The most original touch is the presence in the cast of two dozen or so boys and girls who train together in Shaolin Chastity Kung Fu and work as a team to defeat the bad guys, employing a number of bold, fresh strategies. The kids are evidently members of an actual acrobatic troupe and put their training and skills to great use here.
The action starts when a group of teens and children led by one older pair, Lou and Liu Hau Yi, flee their village in the wake of an attack by a bandit group, the Nine Devils, who overrun the village and kill all the inhabitants they can find. The bandits' motive is to use the village as a base from which to rescue their imprisoned boss, Golden Tiger, who is scheduled to be taken to court by a security team passing through. The bandits' attempt to pursue the fleeing kids is thwarted by a traveling Shaolin master and his disciple who fend off the bandits with their kung fu. The two monks then take the village refugees into hiding and teach them all kung fu in preparation for a spectacular climactic battle with the bandits after they've freed their leader.
A friendly Japanese martial artist, en route to meet the Shaolin Master, is waylaid by the bandits but puts up enough of a fight to allow his two sons to escape into the woods where they are later found by the village refugees and incorporated into the group. One amusing scene has the Japanese boys blithely enter the pond where the girls are bathing and dismiss the girls' loud protests, unaware that the two sexes don't bathe together in China. The master then sits them all down for a lesson in different customs. It's all handled with abundant good humor and charm.

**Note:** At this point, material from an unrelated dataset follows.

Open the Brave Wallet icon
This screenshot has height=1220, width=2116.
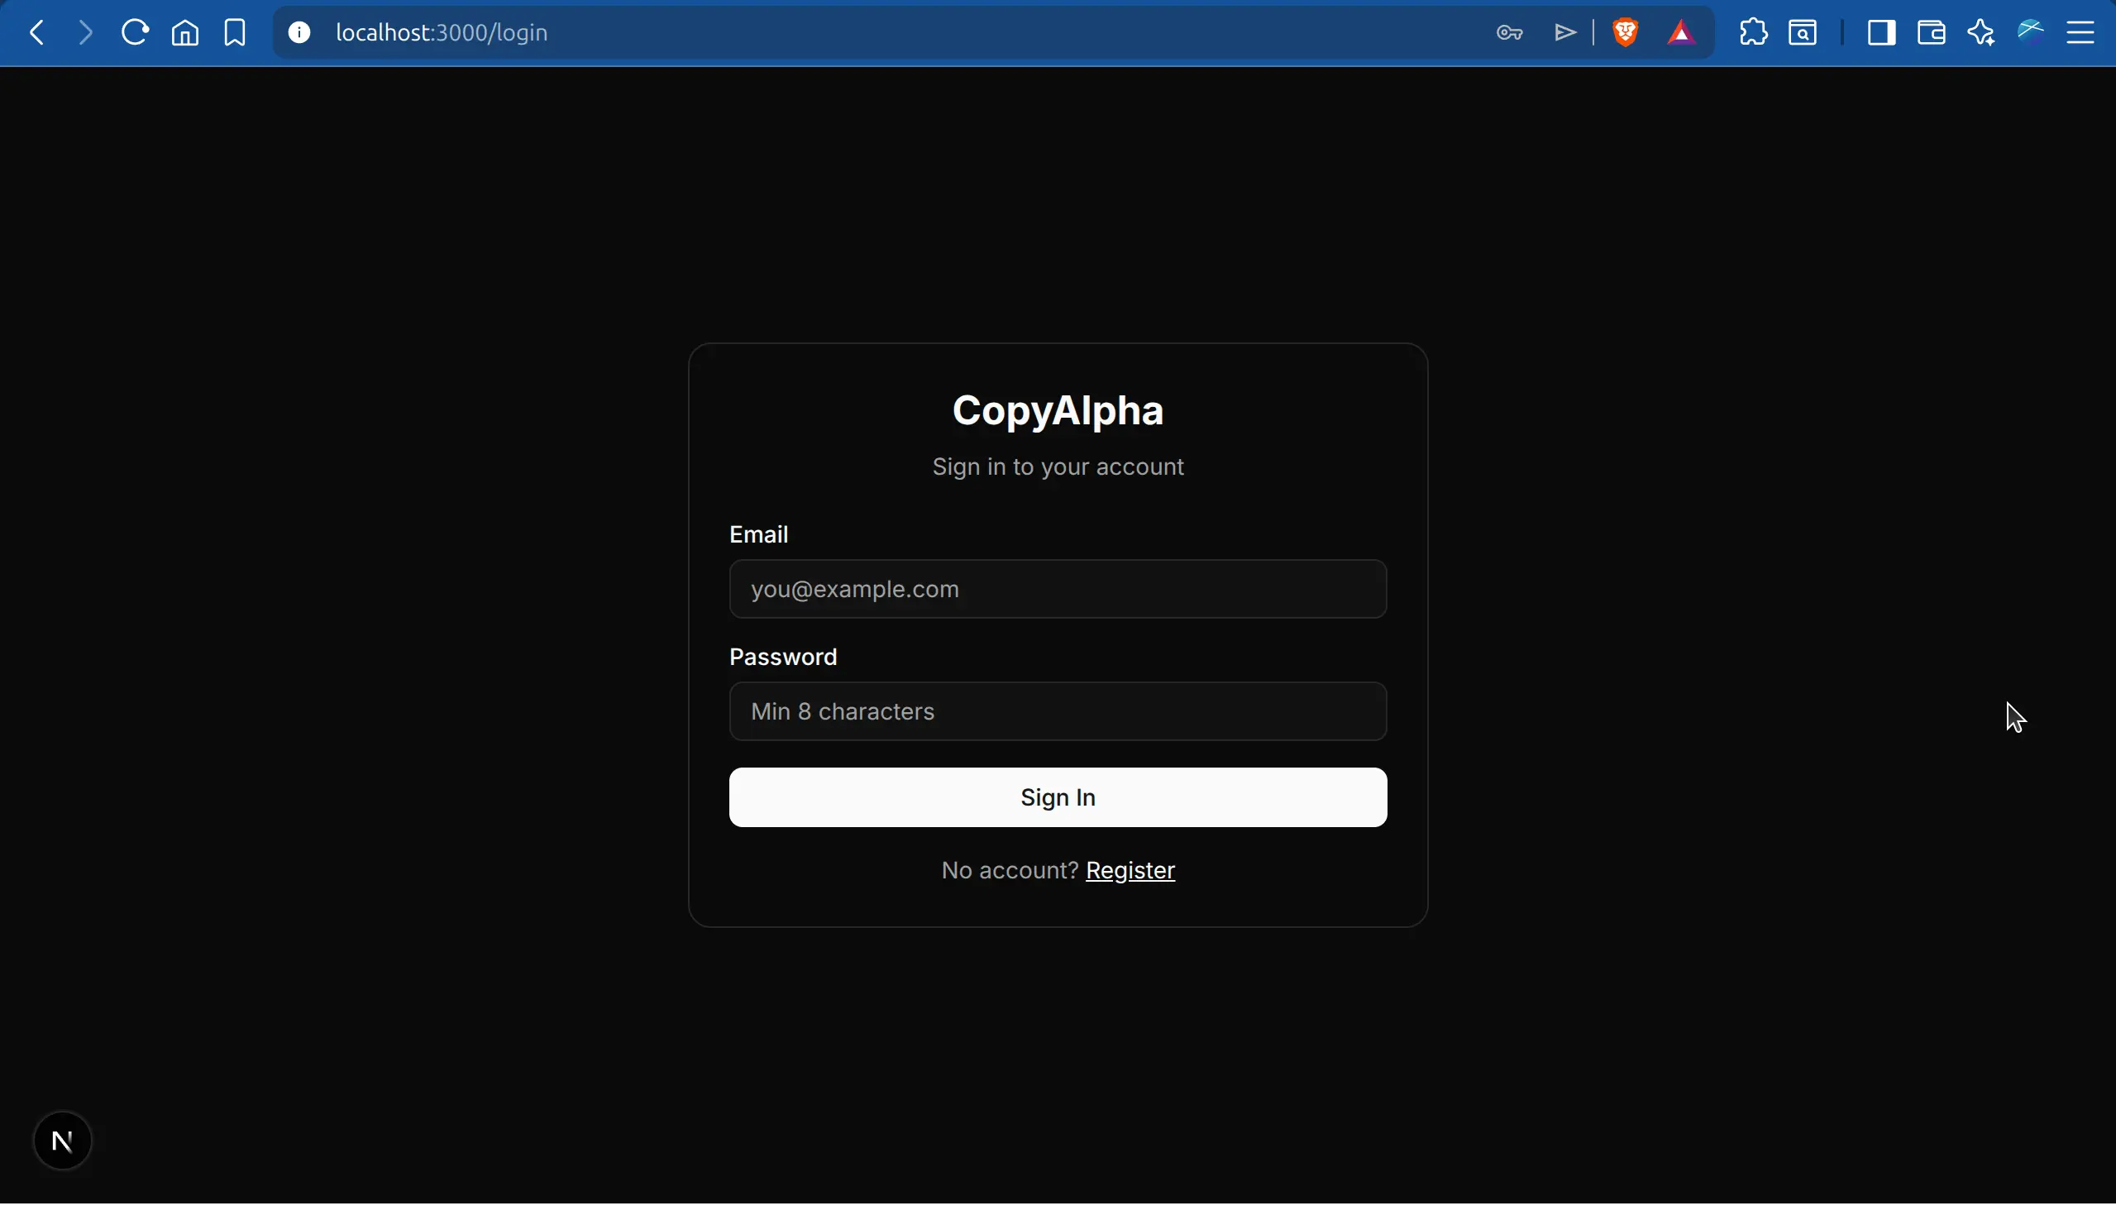pos(1929,32)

The villains are big and muscular and wield a number of exotic, lethal weapons. Most of them are also somewhat buffoonish, which makes for plenty of comic encounters with the wily, agile kids. The action culminates in a series of battles in which the top martial artists in the group take on the most formidable bandits, while the kids, working in separate groups, ambush and entrap the rest of the gang using a host of different acrobatic team maneuvers and such simple tools as bamboo poles and ropes. It's all very imaginatively staged and employs the boys and girls equally in the action.

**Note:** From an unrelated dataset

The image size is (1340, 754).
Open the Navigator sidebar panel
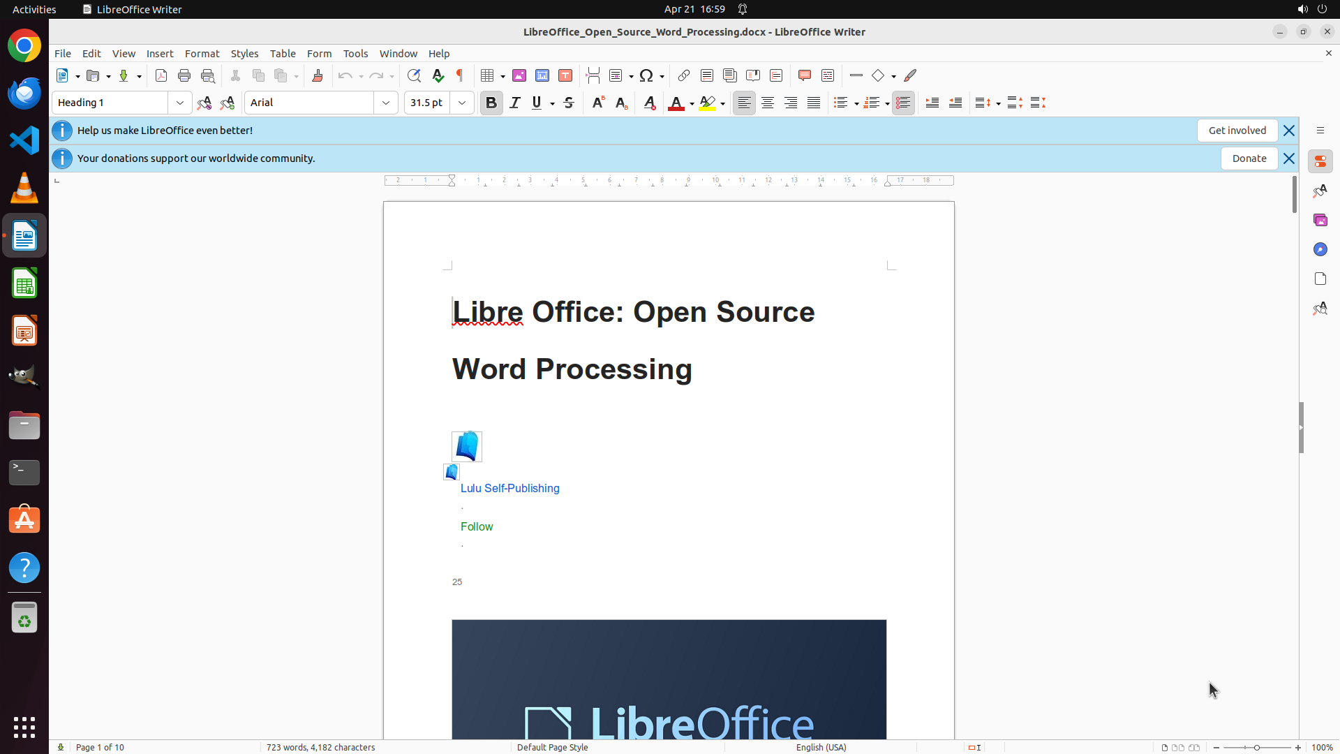[x=1320, y=249]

The cast is quite good and includes some familiar faces from Taiwan-based kung fu films. Liu Hau Yi is new to this reviewer, however, and her qualities of strength, spirit, fighting skill and abiding beauty make one wish her additional films, if any, were easier to identify and track down. As for the kids in the cast, "adorable" may be an overused term, but it certainly applies here. How often does one get to see large numbers of eager boys and girls engaging in rigorous Shaolin training scenes and then putting that training to use? All in all, it's a thoroughly invigorating and delightful kung fu film that should prove a pleasant surprise to longtime genre buffs. Be warned that there are some very quick, gruesome moments--one bullet-headed villain splits a villager in two with his head--but if the younger or more squeamish kung fu fans in your circles can handle such bits, the rest of the film could be a real treat for them. Be also aware that the current edition of this film being distributed in the U.S. is a low-cost, English-dubbed, poor-quality transfer which will simply have to do until a better copy comes along.